Salt Dependence of Neurofilament Gel Phase Behavior - A Synchrotron X-ray Scattering Study

Abstract

Neurofilaments (NFs) are cytoskeletal proteins expressed in neuronal cells, and are believed to play a role in the determination and maintenance of the neuronal cell shape and mechanical integrity. NFs self-assemble as flexible cylinders from 3 protein subunits: NF-Low (NF-L), NF-Medium (NF-M), and NF-High (NF-H). The three subunits are structurally conserved with the exception of their “tail” domains, composed of amino acid strands of increasing length and charge respectively. Screening of tail charges is achieved by varying the salinity of the in vitro buffer. At high concentrations, the filaments interact amongst themselves through their unstructured tails that branch out from the filament core and form a viscous gel. Polarized microscopy was used to map out phase diagrams of the resultant neurofilament hydrogels, and thus characterize salt dependent phase behavior.

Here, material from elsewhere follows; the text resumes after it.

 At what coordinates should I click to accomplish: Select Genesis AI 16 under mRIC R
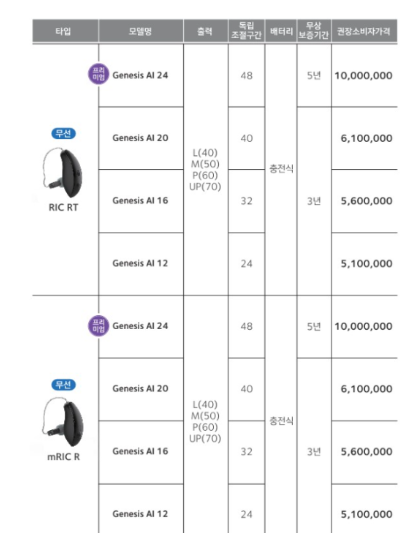140,451
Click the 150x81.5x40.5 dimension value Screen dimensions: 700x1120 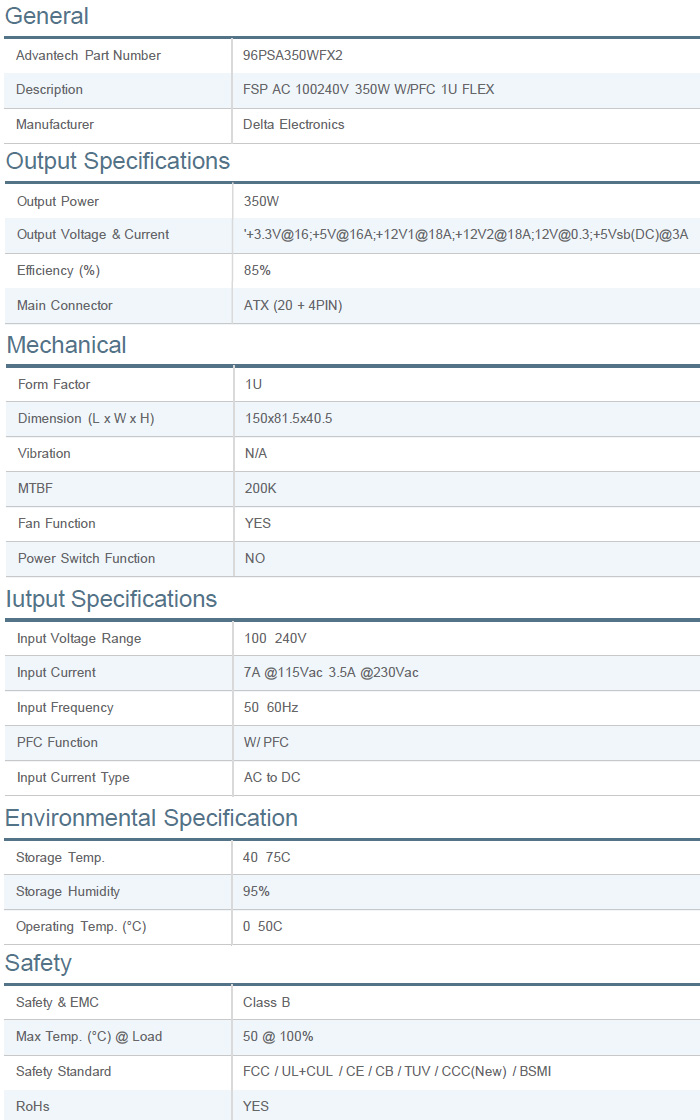coord(289,419)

Reassembled separate networks of NF-L + NF-M and NF-L + NF-H show phase transitions from isotropic to nematic gel phases at distinct salt concentrations, thus reflecting the differences in the governing sidearm interactions [1].We will describe synchrotron x-ray scattering experiments that have allowed us to quantitatively study the microscopic structure of the NF gels: shifts in average interfilament spacing demonstrate the phase boundary between the isotropic and anisotropic NF-liquid crystal gel phases and how they are shifted as a result of varying the in vitro buffer salt concentrations. Funding provided by DOE DE-FG-02-06ER46314, NIH GM-59288, NSF DMR-0503347.[1] J.B. Jones, C.R. Safinya, Biophys. J. 95, 823 (2008).